Samedi devant la préfecture de l’Essonne, plusieurs élus de droite ont manifesté contre la réforme des transports scolaires par le STIF. Une application de la loi qui aurait « un impact catastrophique ».

  • Photo : Franck Marlin, député et maire (UMP-PR) d’Etampes aux côtés des élus locaux

Samedi aux alentours de 16h30, venus du fin fond du département, des élus proches de la majorité présidentielle se sont mis en mouvement. Direction la capitale essonnienne, Evry. D’un pas ardent et déterminé, ils ont manifesté devant les grilles de la préfecture de l’Essonne – une heure avant la tenue des vœux du Conseil général – pour  exposer leur refus du nouveau règlement des transports scolaires.

Malgré la mise à disposition de moyens communaux par plusieurs maires du Sud-Essonne, ils n’étaient qu’une petite centaine à avoir bravé le froid pour brandir banderoles et pancartes. Au chant de « Berson démission », vite remplacé par « Berson Discutons » – Michel Berson, Président (PS) du Conseil général de l’Essonne a annoncé il y a plusieurs mois sa décision de ne pas briguer un nouveau mandat à la tête du département (Lire notre article) – les manifestants refusent une augmentation non négligeable du coût du ramassage scolaire.

« La droite départementale cherche à instrumentaliser les parents »

« Ce n’est pas la politique politicienne ni la polémique qui m’intéresse » précise sur son blog, le Conseiller général UMP de Mennecy, Patrick Imbert. Pourtant, à moins de deux mois des prochaines élections cantonales, qui se tiendront les 20 et 27 mars, cette opération de la droite sud essonnienne pourrait apparaître comme une manipulation électoraliste.  Pour le président socialiste du département, « depuis quelques semaines, la droite départementale cherche à instrumentaliser les parents d’élèves et la communauté éducative » sur ce sujet.

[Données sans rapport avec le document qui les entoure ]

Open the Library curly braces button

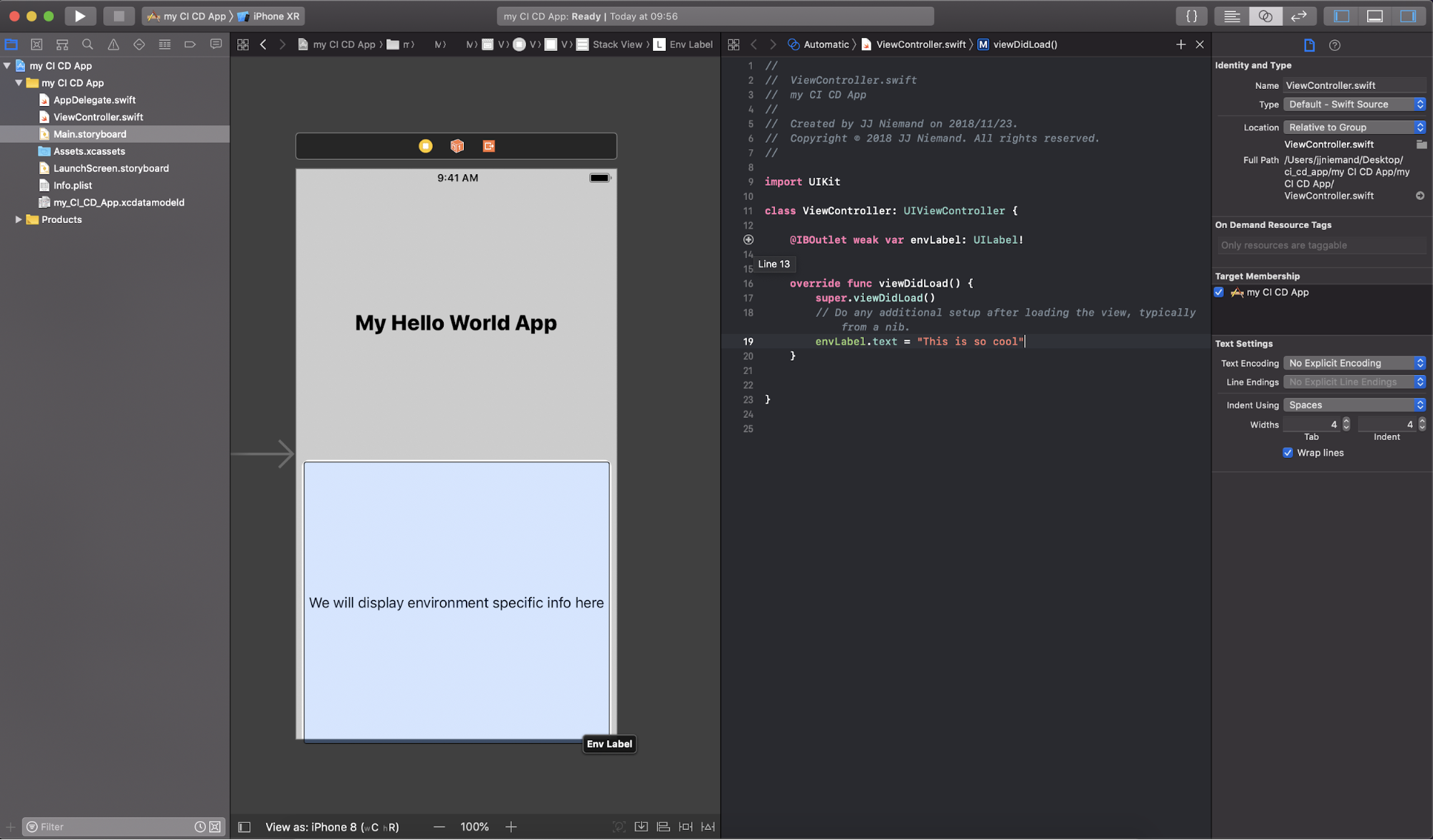(1191, 16)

  • Un panneau d’affichage municipal à Gironville-sur-Essonne

Le Conseil général de l’Essonne a annoncé la semaine dernière qu’il prendra à sa charge la hausse du prix du ramassage scolaire (Lire notre article). Une décision de l’assemblée départementale qui garantie une non augmentation des frais pour les parents pour la prochaine année scolaire. En attendant, le problème à long terme reste entier, faisant peser sur les épaules des familles une nouvelle charge.